Признаться, долго не понимал я, что Книга сия есть из всех Величайшая. Сперва читал, как привык читать, за событиями следуя. И ничего не понял. И события в ней повторяются, и возникают вдруг, как бы вообще ниоткуда. Потому я ничего не понимал, что достаточно избалован был людскими книгами, людским же разумением и изложенными: по логике человека. А когда по три, по четыре раза главы стал перечитывать — да что там главы: стихи отдельные! — уразумел Божескую логику. Иные у нее пути, не вам известное она излагает, а — вам неизвестное. И это, человеку неизвестное, постичь можно только двумя способами — либо верой нерассуждающей, либо — просветлением. К вере я был не очень приспособлен, потому что с детства учили меня непременнейшим образом доказательств искать и разъяснений требовать, но, когда заставил себя думать, соображать, что же под каждой строчкой кроется, тогда понемногу, по шажочку начал понимать не что Господь рассказывает нам, а от чего он нас предостерегает.

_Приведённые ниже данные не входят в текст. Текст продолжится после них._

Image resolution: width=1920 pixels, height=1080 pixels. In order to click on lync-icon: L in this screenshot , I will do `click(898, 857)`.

…Нет, не ждите от меня откровений, не постиг я глубин и не воспарил в выси горние. Я — земной человек, не очень глупый, но и вовсе не прозорливый. Многое, что уразумел, так во мне и останется навсегда, потому что не в силах я Божественное Слово на язык человеческий перевести. Не дан мне талант сей, не призван я. Но кое в чем все же разобрался, и долг ощущаю вам, сыны мои, свое толкование поведать.
Главное в том, что законов человеческих в Библии не содержится. Какой придет Государь или Правитель, какие для себя и народа своего законы установит и повеления отдаст — Библию это не интересует. Она общечеловеческие законы излагает. Для всех народов и на все времена.

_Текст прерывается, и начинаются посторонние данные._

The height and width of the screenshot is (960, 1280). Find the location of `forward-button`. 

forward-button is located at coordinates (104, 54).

Основной Закон существования племени человеческого — вечная война Добра со Злом. Природы он не касается, нет в природе ни Добра, ни Зла, нет и никакой борьбы между ними.
Но в племени человеческом — есть. И как только вышел человек из природы в самостоятельную жизнь (Библейский Эдем и есть Природа, где пища без труда и особых хлопот достается — только руку протяни), так и стал сражаться за Добро против Зла. Потому что и то и другое — с ним, во-круг и внутри его. В обществе каждом, народе каждом и человеке — каждом. Он ведь единственный изо всех Божьих созданий вкусил плода от древа Познания, но вкуса Добра и Зла запомнить ему было не дано. Дано было — познать, и познание это и есть мучительный прогресс человечества. Его Восхождение к недостижимому совершенству.